* _About this task_: Copy exactly the lines of the material below that run from the one containing "The height and width of the screenshot is (1548, 2380)." through the one containing "The width and height of the screenshot is (2570, 1456).". Copy no other lines.

======== Supplied entries ========

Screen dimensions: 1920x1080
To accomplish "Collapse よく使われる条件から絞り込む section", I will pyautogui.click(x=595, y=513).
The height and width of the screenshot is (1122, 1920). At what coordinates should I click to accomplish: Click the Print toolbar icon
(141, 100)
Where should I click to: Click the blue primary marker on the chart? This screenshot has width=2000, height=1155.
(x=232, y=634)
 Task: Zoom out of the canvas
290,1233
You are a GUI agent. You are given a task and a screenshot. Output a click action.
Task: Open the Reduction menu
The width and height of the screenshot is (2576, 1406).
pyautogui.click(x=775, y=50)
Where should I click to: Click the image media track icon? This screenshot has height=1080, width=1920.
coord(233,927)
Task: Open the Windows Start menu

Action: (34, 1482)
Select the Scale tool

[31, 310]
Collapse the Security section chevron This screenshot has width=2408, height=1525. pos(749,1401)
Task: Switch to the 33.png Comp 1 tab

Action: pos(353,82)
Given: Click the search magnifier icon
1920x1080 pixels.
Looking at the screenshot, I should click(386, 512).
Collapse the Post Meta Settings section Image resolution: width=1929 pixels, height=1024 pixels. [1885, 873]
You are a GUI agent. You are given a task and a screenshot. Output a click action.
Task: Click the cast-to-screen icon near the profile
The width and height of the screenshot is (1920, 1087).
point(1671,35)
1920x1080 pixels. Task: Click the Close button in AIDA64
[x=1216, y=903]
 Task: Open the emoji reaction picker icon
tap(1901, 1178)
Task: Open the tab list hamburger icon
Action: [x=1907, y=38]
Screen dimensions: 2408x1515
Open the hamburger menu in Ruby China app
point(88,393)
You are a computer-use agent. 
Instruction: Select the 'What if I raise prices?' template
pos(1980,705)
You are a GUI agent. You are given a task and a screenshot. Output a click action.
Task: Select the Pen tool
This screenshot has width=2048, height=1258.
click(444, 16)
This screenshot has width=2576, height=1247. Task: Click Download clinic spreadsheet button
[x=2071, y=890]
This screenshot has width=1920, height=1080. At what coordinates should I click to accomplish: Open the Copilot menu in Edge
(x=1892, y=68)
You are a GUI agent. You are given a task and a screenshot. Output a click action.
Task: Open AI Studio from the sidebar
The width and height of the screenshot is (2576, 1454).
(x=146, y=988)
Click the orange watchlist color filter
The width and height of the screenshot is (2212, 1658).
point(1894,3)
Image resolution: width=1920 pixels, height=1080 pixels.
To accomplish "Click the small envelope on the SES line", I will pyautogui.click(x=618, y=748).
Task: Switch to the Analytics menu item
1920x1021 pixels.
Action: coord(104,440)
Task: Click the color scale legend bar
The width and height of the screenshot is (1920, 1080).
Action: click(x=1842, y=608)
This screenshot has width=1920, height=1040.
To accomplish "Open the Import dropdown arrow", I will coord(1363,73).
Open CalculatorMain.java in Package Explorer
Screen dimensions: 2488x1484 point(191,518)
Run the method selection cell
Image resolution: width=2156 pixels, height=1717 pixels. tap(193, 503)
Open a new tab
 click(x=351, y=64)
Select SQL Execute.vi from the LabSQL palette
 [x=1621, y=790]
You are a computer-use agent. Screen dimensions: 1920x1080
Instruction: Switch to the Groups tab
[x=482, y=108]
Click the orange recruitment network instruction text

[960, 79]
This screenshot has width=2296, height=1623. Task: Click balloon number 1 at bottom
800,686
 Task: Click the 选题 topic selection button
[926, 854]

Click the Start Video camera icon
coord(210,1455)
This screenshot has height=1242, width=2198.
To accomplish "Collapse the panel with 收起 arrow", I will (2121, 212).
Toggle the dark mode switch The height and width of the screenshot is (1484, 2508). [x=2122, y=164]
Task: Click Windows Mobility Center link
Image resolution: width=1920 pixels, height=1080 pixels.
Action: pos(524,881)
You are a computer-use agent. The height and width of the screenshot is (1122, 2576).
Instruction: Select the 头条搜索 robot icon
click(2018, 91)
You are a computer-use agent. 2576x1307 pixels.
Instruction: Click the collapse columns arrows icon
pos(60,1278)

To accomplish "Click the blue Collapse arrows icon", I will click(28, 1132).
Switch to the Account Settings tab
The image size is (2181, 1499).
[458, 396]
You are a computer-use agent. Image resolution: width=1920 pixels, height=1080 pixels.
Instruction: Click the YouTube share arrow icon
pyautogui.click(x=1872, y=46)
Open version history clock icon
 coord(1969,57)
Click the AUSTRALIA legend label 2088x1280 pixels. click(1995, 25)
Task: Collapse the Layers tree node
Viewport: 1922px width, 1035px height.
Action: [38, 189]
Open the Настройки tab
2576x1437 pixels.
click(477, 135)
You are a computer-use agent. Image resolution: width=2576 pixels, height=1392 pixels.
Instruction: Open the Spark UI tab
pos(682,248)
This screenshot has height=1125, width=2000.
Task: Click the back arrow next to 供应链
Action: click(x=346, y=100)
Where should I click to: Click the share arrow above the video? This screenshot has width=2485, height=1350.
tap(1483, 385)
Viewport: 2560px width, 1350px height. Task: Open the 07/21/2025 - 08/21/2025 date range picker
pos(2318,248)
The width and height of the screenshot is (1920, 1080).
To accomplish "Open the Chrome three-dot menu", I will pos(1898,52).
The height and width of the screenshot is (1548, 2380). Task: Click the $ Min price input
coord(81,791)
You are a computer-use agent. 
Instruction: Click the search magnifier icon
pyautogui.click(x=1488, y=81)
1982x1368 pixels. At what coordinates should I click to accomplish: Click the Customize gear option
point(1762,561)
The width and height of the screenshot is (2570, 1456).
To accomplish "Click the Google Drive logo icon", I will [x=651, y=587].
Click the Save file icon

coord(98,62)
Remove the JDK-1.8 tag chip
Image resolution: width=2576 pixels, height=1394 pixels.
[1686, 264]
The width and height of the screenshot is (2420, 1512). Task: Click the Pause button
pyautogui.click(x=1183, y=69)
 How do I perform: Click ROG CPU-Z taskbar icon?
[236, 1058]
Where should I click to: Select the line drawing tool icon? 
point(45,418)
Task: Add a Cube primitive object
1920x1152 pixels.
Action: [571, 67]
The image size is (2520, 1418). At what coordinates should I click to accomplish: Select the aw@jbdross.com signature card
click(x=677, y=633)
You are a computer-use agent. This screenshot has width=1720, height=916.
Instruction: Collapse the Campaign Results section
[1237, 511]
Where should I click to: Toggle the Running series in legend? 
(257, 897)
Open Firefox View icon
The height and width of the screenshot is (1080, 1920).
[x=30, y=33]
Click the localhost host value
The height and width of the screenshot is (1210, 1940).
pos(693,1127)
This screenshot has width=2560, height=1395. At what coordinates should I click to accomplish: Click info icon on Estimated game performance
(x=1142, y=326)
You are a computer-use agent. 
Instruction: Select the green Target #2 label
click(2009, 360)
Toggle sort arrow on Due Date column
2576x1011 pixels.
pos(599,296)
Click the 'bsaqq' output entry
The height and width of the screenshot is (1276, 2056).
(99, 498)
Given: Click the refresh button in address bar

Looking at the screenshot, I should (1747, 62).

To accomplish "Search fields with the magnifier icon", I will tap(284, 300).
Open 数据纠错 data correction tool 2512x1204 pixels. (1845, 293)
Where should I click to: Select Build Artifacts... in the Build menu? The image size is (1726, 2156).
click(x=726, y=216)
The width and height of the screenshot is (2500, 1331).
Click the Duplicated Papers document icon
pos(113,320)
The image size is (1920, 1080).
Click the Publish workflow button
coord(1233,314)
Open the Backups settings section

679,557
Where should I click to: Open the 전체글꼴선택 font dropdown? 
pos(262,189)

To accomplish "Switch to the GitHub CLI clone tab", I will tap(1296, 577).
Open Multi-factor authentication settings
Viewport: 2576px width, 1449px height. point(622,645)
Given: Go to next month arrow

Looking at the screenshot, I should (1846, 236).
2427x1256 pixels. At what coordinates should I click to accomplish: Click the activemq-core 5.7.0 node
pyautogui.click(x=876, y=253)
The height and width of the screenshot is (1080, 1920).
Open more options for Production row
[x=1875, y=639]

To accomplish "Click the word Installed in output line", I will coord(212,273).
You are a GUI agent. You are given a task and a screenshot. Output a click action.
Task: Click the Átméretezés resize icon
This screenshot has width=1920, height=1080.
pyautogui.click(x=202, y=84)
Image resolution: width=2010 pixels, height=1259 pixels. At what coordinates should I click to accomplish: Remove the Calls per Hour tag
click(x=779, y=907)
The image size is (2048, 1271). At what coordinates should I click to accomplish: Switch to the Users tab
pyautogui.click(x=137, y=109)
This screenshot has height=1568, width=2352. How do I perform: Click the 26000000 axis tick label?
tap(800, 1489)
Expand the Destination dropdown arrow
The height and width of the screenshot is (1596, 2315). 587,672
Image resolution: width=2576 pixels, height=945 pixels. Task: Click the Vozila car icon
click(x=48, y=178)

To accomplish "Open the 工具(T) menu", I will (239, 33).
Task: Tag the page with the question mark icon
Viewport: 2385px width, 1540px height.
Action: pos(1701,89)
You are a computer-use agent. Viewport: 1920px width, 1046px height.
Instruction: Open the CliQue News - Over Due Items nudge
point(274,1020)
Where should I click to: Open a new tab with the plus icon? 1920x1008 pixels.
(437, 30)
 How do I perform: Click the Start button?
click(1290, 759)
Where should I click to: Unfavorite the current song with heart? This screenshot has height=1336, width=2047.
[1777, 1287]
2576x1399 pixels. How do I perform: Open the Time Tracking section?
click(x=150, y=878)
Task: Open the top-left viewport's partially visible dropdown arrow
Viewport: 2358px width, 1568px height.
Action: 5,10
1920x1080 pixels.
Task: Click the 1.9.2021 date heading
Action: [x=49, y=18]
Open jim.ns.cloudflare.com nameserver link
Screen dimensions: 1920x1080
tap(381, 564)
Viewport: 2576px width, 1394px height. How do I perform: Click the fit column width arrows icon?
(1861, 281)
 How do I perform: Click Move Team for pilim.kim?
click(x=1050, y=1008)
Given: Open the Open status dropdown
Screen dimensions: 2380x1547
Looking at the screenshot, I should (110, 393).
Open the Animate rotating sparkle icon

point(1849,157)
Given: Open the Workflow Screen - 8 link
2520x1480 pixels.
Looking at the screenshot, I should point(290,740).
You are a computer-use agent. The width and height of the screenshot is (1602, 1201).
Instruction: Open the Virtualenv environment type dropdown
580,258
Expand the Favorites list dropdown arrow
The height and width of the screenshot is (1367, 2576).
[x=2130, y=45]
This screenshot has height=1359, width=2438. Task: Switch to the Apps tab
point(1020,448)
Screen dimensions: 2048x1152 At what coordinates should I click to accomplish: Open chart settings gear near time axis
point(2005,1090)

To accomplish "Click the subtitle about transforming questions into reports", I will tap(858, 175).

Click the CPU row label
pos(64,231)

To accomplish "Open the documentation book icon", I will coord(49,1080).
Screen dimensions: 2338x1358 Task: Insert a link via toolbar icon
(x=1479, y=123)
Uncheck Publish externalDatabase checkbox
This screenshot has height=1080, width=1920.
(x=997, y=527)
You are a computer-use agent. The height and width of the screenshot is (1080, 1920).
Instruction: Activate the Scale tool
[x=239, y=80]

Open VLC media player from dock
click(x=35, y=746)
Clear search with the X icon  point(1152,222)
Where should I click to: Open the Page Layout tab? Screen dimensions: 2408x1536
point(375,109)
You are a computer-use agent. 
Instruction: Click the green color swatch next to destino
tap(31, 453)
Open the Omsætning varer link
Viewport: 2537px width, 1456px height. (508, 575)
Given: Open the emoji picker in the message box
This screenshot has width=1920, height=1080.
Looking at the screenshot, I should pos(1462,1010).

========

* _Result of this exercise_:
The height and width of the screenshot is (1548, 2380). Task: Click the $ Min price input
coord(81,791)
You are a computer-use agent. 
Instruction: Click the search magnifier icon
pyautogui.click(x=1488, y=81)
1982x1368 pixels. At what coordinates should I click to accomplish: Click the Customize gear option
point(1762,561)
The width and height of the screenshot is (2570, 1456).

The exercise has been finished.